O pensamento navega entre as fendas,

sob as folhas das trepadeiras,

com sede de entender o alfabeto do verde.

 

Se o jardineiro hoje vier com a foice

para arrancar as folhagens que dão significado à muralha,

ensinarei a ele:

não se matam essas pequenas paisagens individuais

que emprestam vida aos olhos

na leitura das coisas.

 

 

 

 

 

 

CONDOMÍNIO AGORA

 

O monstruoso edifício,

a pressa nos elevadores

engole gentilezas diárias.

O bom-dia se perde

esmagado pelos decibéis

dentro de ouvidos adolescentes.

O esfregão do zelador

trafega entre a urina dos cães

e a terra solta por sapatos.

Ninguém desacelera os passos

para admirar um vaso com violetas

que a mulher do síndico trouxe de uma festa.

Mora-se ali:

viver seria uma outra coisa.

 

 

 

 

 

 

ENXAMES

 

O bisturi do metrô cortando

a entranha da cidade

ao parar na estação

despeja do buraco com escadas

formigas com mochila, paletó, salto alto,

ao longo da avenida onde os carros

como besouros suicidas

trafegam sua urgência

movida a gasolina e automatismo,

enquanto sobre a urbe helicópteros

riscam o ar

com o varejeiro voo

de moscas sanguinárias

que se alimentam do substrato

de outros insetos pisoteados sem culpa.

 

 

[ imagens ©jérôme ]

 

 

 
 
 
Sérgio Bernardo [Correa] nasceu no bairro de Botafogo, no Rio de Janeiro.
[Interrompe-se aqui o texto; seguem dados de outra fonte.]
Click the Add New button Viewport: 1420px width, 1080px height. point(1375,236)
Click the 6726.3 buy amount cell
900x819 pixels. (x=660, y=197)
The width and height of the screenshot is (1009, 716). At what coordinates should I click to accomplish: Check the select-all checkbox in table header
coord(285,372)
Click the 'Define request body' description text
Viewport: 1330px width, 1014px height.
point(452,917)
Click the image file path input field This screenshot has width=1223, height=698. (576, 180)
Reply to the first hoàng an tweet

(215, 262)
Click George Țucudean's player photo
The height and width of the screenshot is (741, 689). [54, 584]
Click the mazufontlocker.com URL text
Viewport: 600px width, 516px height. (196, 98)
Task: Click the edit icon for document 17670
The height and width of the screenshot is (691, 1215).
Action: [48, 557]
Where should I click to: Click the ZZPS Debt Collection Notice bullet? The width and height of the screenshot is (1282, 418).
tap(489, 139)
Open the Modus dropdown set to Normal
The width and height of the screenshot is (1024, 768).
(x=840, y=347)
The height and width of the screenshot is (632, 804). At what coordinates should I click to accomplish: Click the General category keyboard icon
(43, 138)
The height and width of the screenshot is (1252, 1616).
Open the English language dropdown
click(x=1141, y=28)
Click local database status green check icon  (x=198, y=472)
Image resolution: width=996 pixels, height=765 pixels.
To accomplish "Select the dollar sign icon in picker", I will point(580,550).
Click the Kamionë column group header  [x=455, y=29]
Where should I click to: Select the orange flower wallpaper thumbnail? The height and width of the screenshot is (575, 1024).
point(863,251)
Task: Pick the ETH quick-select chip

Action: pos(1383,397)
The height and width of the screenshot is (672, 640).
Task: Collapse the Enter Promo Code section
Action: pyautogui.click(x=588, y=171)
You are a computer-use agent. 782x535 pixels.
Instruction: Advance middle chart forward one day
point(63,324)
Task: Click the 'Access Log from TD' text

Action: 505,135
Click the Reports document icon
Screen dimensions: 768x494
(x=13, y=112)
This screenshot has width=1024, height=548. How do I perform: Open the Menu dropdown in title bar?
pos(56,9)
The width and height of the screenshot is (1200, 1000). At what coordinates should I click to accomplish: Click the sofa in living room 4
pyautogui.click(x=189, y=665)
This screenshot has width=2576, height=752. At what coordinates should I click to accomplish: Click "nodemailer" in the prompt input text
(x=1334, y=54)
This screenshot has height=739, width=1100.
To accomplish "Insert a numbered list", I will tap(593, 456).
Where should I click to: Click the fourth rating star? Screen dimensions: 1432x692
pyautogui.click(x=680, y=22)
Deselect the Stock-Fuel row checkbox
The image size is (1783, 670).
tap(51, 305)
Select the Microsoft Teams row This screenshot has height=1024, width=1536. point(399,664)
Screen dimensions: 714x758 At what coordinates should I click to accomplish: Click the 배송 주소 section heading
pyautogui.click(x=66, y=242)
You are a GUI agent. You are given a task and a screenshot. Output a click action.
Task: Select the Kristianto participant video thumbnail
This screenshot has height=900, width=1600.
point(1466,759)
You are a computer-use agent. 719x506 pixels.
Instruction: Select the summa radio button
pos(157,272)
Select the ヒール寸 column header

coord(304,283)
É poeta e também se dedica ao conto e à crônica. Recebeu prêmios em muitos estados do Brasil, algumas cidades de Portugal e na Argentina. Tem textos em antologias no Brasil, Uruguai e Portugal. Publicou, em 2005, Caverna dos signos, a convite da Secretaria de Cultura de Nova Friburgo, cidade onde mora. Em 2010, lançou Asfalto, pelo Selo Off Flip, em Paraty. Trabalhou em jornal por 10 anos e atualmente está envolvido com produção cultural, além da literatura.